Coronavirus disease (COVID-19) is a highly contagious respiratory infection that has become a serious public health concern. At present, there are no conclusive data to determine its impact on patients with psoriasis receiving systemic treatment. However, several international guidelines have come up with recommendations on the management of psoriasis during the pandemic. For patients with psoriasis diagnosed with COVID-19, the National Psoriasis Foundation recommends that the decision to start or stop a biologic or oral systemic therapy should be made on a case-by-case basis, in consultation with the health care provider [109]. In addition, the International Psoriasis Council (IPC) recommends that physicians should either discontinue or delay the use of immunosuppressant medications [110]. The Group for Research and Assessment of Psoriasis and Psoriatic Arthritis and NICE have also advised patients to temporarily stop their medications if they are COVID-19 positive and to follow the advice of the doctor on temporarily stopping, reducing, or delaying taking medications in specific circumstances [111, 112]. Furthermore, the British Association of Dermatologists guidelines offer a grid for health care professionals that can aid in identifying patients who are at a higher risk of COVID-19 due to their disease and treatment [113].

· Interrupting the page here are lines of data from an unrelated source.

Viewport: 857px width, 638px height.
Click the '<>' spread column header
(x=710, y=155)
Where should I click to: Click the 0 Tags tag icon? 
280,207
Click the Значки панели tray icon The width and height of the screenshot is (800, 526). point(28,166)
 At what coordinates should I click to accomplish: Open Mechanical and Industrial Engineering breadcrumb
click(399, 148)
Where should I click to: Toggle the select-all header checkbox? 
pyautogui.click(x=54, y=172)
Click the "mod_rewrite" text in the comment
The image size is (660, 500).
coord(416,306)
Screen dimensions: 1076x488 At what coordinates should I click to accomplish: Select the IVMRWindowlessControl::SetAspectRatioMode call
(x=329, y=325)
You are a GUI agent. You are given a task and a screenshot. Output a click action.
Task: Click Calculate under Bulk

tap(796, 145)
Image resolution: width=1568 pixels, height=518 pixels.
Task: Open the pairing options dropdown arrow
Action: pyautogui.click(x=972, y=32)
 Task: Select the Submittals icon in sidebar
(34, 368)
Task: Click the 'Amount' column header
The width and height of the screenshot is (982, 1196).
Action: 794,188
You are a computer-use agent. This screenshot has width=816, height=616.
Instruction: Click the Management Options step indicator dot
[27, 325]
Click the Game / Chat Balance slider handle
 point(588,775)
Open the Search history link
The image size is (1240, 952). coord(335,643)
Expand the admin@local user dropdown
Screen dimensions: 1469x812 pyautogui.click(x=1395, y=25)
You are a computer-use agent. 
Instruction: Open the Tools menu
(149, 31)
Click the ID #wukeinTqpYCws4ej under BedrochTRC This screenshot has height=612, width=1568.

Recent evidence suggests that older patients (>60 years) and/or patients with certain underlying health conditions, including chronic obstructive pulmonary disease, diabetes, cardiovascular diseases, chronic kidney diseases, and cancer, are more likely to develop severe illness. Therefore, the guidelines also recommend considering the risks and benefits of any immunosuppressive therapy in patients with comorbidities on a case-by-case basis [109, 110, 112].

According to the IPC, and as of September 2020, it is still uncertain whether psoriasis is a risk factor for COVID-19 or whether it may lead to poor outcomes associated with COVID-19. Comorbidities associated with psoriasis have been found to be important risk factors (especially obesity) for adverse COVID-19 outcomes. Moreover, as vaccines are being developed and population vaccination schedules are already planned, it is important to consider the impact of psoriasis treatments-particularly systemic therapy-on the effectiveness and safety of these vaccines [110].